Task goal >> Show every line below where "give" appears.

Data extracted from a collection

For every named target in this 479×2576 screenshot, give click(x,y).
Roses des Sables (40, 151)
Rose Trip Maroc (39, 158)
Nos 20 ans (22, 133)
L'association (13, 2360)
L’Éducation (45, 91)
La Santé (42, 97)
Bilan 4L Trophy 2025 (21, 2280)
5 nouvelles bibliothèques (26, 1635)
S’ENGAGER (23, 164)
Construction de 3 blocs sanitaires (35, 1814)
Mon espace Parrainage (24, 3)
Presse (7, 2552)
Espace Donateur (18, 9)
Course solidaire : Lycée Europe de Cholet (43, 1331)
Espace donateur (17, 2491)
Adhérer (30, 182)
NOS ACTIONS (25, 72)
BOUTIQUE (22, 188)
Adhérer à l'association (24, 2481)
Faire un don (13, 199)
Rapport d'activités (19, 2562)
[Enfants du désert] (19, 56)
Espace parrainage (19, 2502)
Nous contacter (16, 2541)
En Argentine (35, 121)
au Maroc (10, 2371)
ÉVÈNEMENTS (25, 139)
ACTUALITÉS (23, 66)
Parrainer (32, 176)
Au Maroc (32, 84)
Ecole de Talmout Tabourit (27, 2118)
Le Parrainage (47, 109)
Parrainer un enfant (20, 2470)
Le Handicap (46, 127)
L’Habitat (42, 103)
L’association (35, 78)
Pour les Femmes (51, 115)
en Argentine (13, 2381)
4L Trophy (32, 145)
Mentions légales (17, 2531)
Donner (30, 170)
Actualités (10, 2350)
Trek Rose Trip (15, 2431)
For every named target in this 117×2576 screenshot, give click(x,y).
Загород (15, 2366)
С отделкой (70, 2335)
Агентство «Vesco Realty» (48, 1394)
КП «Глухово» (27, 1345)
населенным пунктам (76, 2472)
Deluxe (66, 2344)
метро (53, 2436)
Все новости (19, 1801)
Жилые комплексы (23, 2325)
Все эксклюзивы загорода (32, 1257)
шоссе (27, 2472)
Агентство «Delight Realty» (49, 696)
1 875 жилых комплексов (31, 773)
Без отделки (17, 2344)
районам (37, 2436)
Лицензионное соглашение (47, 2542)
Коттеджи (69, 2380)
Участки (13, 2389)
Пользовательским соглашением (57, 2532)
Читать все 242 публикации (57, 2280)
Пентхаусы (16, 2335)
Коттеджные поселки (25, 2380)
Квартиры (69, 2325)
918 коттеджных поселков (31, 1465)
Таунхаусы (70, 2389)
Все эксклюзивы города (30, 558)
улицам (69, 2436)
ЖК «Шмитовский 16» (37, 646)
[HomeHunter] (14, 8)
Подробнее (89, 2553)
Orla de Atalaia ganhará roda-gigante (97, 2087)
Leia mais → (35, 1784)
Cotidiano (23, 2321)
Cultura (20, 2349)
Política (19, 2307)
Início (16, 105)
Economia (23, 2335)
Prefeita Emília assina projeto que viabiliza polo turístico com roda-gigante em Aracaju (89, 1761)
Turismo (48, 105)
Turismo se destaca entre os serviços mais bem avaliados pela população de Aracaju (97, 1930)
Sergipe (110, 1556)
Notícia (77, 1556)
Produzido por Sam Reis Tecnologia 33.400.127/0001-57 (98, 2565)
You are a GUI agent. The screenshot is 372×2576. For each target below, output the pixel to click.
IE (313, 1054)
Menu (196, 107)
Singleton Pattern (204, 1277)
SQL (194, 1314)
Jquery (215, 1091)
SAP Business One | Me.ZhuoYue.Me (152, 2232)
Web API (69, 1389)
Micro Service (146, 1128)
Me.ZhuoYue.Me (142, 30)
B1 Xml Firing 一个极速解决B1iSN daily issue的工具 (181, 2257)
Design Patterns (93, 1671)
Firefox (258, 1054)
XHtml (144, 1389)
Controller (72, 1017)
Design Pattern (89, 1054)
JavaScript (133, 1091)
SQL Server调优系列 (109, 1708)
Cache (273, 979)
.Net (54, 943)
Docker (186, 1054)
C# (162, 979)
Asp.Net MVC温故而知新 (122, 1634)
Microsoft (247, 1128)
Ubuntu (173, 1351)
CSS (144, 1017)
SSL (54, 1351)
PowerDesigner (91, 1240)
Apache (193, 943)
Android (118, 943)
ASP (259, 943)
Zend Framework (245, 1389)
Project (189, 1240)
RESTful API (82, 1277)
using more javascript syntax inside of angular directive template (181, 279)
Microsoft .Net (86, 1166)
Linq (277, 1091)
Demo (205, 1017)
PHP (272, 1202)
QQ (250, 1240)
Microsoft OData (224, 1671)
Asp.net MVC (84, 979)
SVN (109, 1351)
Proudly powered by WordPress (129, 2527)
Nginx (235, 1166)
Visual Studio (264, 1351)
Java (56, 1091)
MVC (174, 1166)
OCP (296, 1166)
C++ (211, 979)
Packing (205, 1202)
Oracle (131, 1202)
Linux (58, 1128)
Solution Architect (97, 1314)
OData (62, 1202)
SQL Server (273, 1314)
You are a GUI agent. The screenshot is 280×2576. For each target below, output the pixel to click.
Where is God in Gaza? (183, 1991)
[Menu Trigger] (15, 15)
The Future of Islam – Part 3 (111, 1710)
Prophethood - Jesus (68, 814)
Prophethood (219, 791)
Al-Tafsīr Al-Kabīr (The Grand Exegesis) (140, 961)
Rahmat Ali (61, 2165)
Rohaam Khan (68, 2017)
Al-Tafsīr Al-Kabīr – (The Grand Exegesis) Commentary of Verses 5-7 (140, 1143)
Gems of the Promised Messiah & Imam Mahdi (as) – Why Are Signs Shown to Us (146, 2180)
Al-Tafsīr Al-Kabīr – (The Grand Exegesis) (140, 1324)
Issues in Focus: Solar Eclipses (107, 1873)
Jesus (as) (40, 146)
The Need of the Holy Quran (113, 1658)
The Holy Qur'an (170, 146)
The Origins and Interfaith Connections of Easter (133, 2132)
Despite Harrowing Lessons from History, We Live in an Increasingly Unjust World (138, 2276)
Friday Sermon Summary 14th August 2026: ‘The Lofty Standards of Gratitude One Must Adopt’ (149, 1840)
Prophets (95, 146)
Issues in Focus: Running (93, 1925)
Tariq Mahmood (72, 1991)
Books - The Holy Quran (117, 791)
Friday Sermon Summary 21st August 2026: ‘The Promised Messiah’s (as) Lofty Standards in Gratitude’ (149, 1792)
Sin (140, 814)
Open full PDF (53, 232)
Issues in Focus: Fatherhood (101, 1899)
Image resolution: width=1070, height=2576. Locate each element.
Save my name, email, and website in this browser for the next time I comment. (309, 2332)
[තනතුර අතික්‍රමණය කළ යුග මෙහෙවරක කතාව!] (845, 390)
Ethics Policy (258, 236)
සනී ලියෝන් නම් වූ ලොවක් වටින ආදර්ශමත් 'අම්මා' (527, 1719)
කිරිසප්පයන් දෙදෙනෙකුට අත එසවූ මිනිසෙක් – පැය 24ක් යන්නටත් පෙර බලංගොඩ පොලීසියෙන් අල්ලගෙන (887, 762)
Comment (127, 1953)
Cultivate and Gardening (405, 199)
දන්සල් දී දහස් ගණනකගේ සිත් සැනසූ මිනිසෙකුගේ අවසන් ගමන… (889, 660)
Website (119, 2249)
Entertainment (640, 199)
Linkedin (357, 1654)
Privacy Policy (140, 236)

Result for this exercise >>
For every named target in this 479×2576 screenshot, give click(x,y).
For every named target in this 117×2576 screenshot, give click(x,y).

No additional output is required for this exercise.